3.1 Przegrywamy pierwszy z tych meczów z Chrobrym II, który do tego momentu znajduje się w strefie spadkowej, Gramy prawie 70 min w przewadze jednego zawodnika. Przegrywamy po bramce w końcówce meczu. Zdarza się. Gorszy mecz, odbudujemy się.
3.2 Wchodzimy fajnie w mecz z Górnikiem II, 2:0 do przerwy. Przegrywamy 3:2, to już coś jest nie tak.
3.3 Po meczu ze Ślęzą, nadzieję na dobry mecz ze Stalą, która jest w strefie spadkwej, po serii porażek, dostajemy 3:0. Tracimy 3 bramki z zespołem który miał problem ze strzeleniem bramki.
3.4 Liczymy na to że przydarzył się fatalny mecz, ale sztab zmotywuje piłkarzy i się odkujemy, a akurat dobra okazja bo zespół z dołu tabeli. A my co robimy… Jakie jest wytłumaczenie na 4 środkowych obrónców na ławce rezerwowych? Brakuje nam zawodników żeby na ławce posiedzieli, a gdzie B.Krzyżok, Elorhan?I to jest na prawdę nam jeszcze mało? Strefa spadkowa, średnia 1pkt na mecz, 2,54 bramki straconej na spotkanie, brak stabilizacji składu, ciągłe zmiany w formacji obronej, brak wykorzystania potencjału zawodników (patrząc po tych co już u nas grali) Zdunek, Wenglorz. Jak dla mnie Szkatuła też się męczy na środku obrony i ma duży potencjał żeby robić rajdy na pozycji na której na siłe testujemy co chwilę to nowe wynalazki zaciągane ze środka pola. Ja się tylko pytam ile my musimy przegrać i jak bardzo się kolejny raz skompromitować, żeby można było uznać że obecny trener sobie nie radzi?
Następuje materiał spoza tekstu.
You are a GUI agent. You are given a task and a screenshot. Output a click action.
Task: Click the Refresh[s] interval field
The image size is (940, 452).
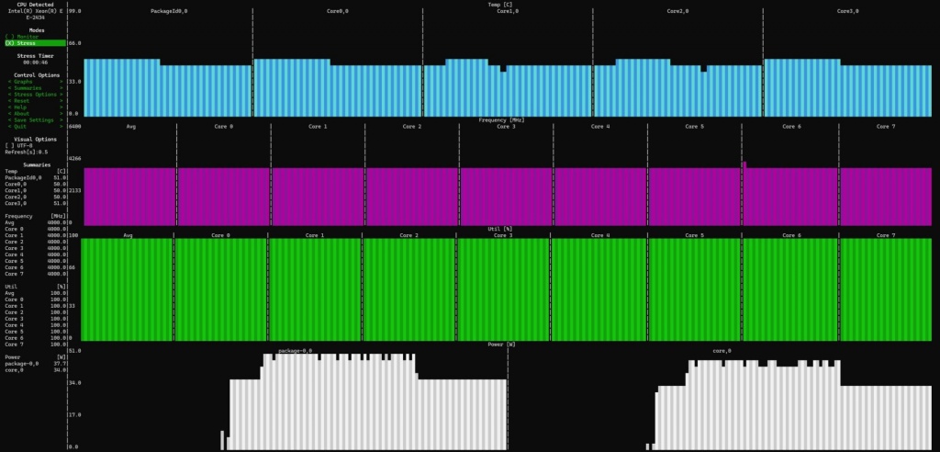[x=28, y=152]
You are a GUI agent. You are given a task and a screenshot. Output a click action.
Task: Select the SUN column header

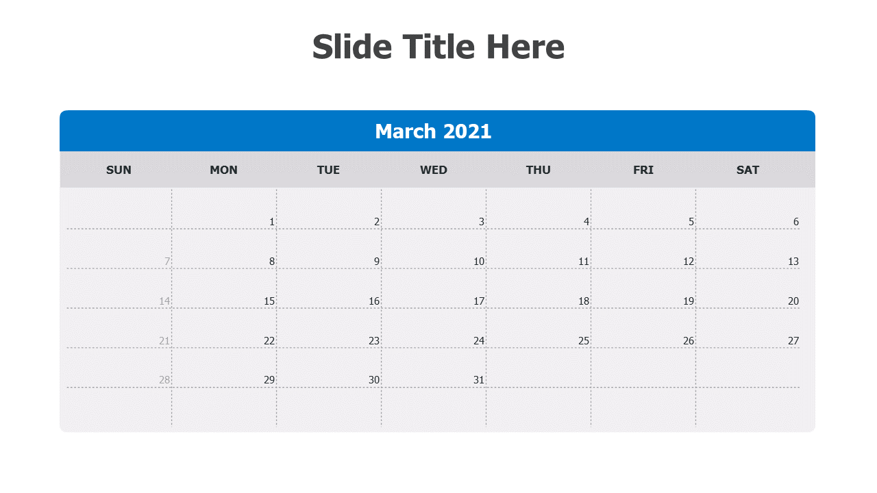[x=119, y=170]
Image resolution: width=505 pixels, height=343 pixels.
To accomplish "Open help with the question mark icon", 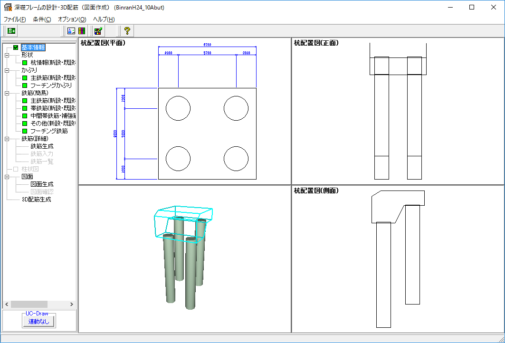I will pos(127,31).
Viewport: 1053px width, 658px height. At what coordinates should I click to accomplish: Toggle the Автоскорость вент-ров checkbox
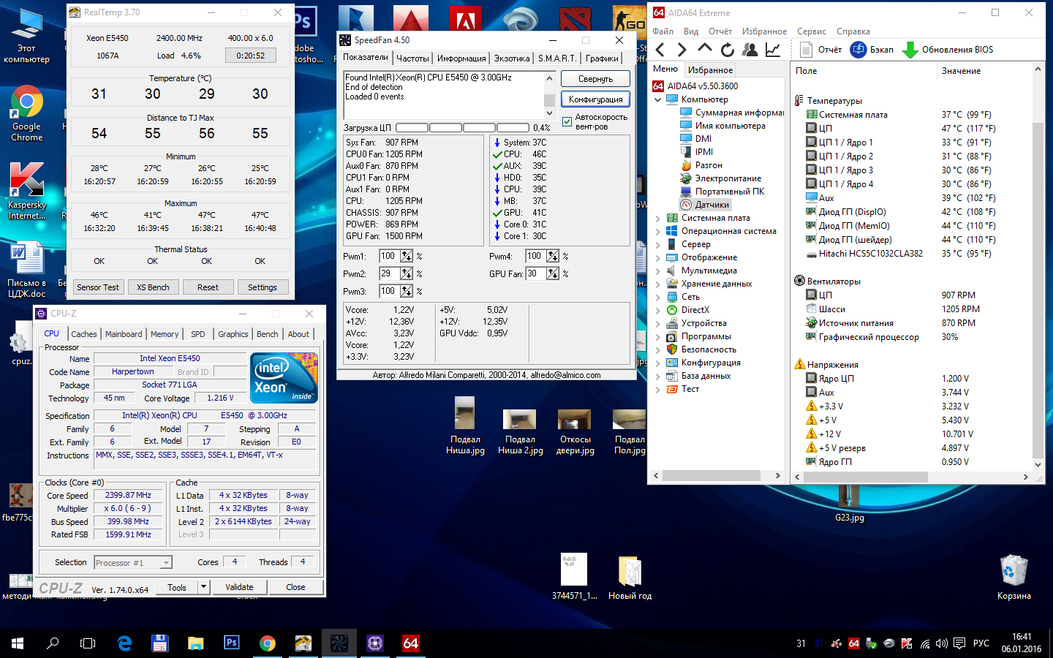point(567,121)
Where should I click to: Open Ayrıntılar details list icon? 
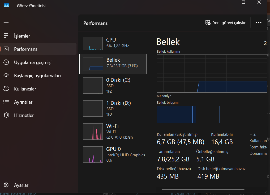point(6,102)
Teraz Lechia, Polonia… nie mówię że przegramy, może się zaś chłopaki sami zmotywują i przy kupię szczęścia jakiś punkt wyrwiemy ale potem przychodzą 4 mecze z zespołami z dołu tabeli i my już nie chcemy wtedy oglądać tego co podczas ostatnich spotkań. I to nie są moje wymysły ale poparte faktami i naszą beznadziejną grą. Nam już żadne akcję promocyjne nie pomogą, nawet dopłacanie do biletu, bo tego się już po prostu nie da i nie chce oglądać.
Kibic01UczestnikWydaje mi się że na tym poziomie rozgrywkowym to nie ma czegoś takiego że zwalniasz trenera i dalej mu płacisz, tylko się dogadujesz na rozwiązanie kontraktu i każdy idzie w swoją stronę. W tym momencie na ostatnie 6 meczów nawet nie potrzebujemy nowego trenera, wystarczy postawić na Kłusa i liczyć na efekt nowej miotły, może tutaj wystarczy ich lepiej ustawić i trochę zmotywować, czego na ten moment ewidentnie nie widać. Jeśli w meczu z Lechia nadal na ławce zobaczymy Trzeciaka to myślę że będzie to jedno wielkie nieporozumienie, tutaj już nie może być mowy o dawaniu szansy bo myślę że po tych dwóch porażkach w ostatnich minutach, dwa ostatnie mecze taką szansa były i trener tego egzaminu nie tylko nie zdał ale się skompromitował i nie tylko siebie. Jak dla mnie to jest zostanie i Kłus, może ma trochę w głowie, ma dwa mecze na przygotowanie i potem cztery mecze w których trzeba będzie zdobywać punkty żeby nie spędzać zimy w strefie spadkowej.